Why Go Competition Shooting?

Plinking and practicing at the range is not just fun; it’s something every responsible gun owner should do regularly.

Unless you’re very new shooter still developing basic proficiency, the purpose of range plinking is to practice and refresh your fundamentals. Think of plinking as preventative maintenance for your abilities; it helps keep your skills from decaying from lack of use.

If you want to test your skills and become a better shooter, competition shooting offers many avenues to do so. Every discipline is different, with varying focuses and emphases.

Whether you prefer static slow-fire accuracy or action-packed running and gunning, there is something for you. You also don’t have to play just one. Many dedicated shooters compete in multiple pistol shooting competition types, keeping their skills sharp in different ways.

Pistol Competition Types

Discover the best and most popular pistol shooting competition types and determine which discipline is the best for you.

Bullseye/NRA Precision Pistol

Handgun bullseye shooting is one of the most straightforward pistol competition shooting disciplines, mainly testing the shooter’s accuracy.

The basic principle of bullseye shooting is to score the tightest groups possible on a circular target placed at a specific distance. The circular target features various concentric circles, each worth a specific number of points depending on their proximity to the center. 

For example, on a typical 25-yard pistol bullseye target, a hit in the largest circle is worth 5 points, whereas a hit in the smallest circle is worth 10 points

You will also typically find an X at the very center of the target; this is the bullseye, also known as the X-ring or X-zone.

Officially sanctioned bullseye pistol matches are known as NRA Precision Pistol (formerly NRA Conventional Pistol). According to the official rules, NRA Precision Pistol matches take place at 50 feet, 20 yards, 25 yards, and 50 yards, using official NRA targets specifically designed for each.

Glock Shooting Sports Foundation

Glock pistols are among the most popular handguns among American shooters today. It should be no surprise that the Austrian gunmaker is sanctioning their very own official competition shooting scene.

GSSF matches are accessible; all you need is a Glock, plenty of magazines, and ammunition. Various GSSF divisions exist, depending on your level and your Glock pistol’s type and caliber.

Targets include both bullseye-style targets and steel targets at various ranges, from 5 yards to 25 yards. All strings of fire are timed (typically 15 to 25 seconds to shoot 5 or 10 rounds), placing additional pressure on the competitors.

Steel Challenge

Steel Challenge shooting is a discipline governed by the Steel Challenge Shooting Association (SCSA), established in 1981.

Steel Challenge is all about speed, using steel targets instead of paper targets, and grading competitors on how fast they clear a stage instead of how tight their groups are.

Steel targets make audible noises when struck with a bullet (the “plink!” sound that gave birth to the term “plinking”), allowing range officers to determine with ease whether a competitor has successfully hit a target.

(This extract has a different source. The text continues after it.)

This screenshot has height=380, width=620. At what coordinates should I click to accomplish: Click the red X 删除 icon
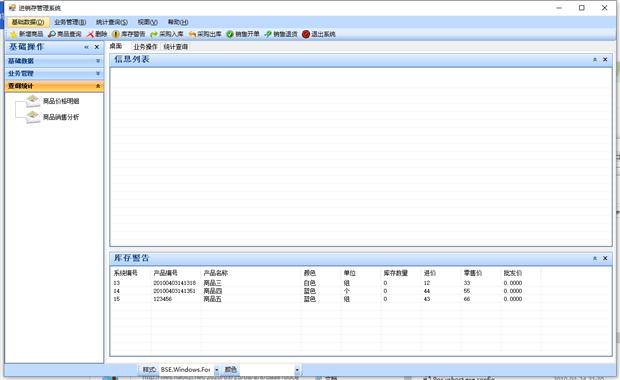click(x=91, y=34)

On a typical SCSA stage, a competitor must successfully strike every plate before them in any order as fast as possible, except for a special red plate called the stop plate. The shooter must hit the stop plate last to signal they have completed the stage.

Practical shooting disciplines

Practical shooting is a subcategory of competition shooting. Although not exclusively reserved to pistols, these disciplines blend speed and accuracy, emphasizing the use of field-practical calibers.

Many different practical shooting sports and associations exist, such as NRA Action PistolIPSC, and IDPA.

The International Practical Shooting Confederation (IPSC) is the oldest sanctioning body for practical shooting, founded in 1976. The United States Practical Shooting Association (USPSA) is the IPSC’s American branch. If you’re shooting USPSA, you’re shooting IPSC in the US.

The International Defensive Pistol Association (IDPA) was founded in 1996 by former USPSA shooters, believing USPSA shooting had become more about the equipment than testing the competitor’s skills. IDPA’s mission is to return practical shooting to its roots and focus on realistic equipment and simulated defensive shooting scenarios.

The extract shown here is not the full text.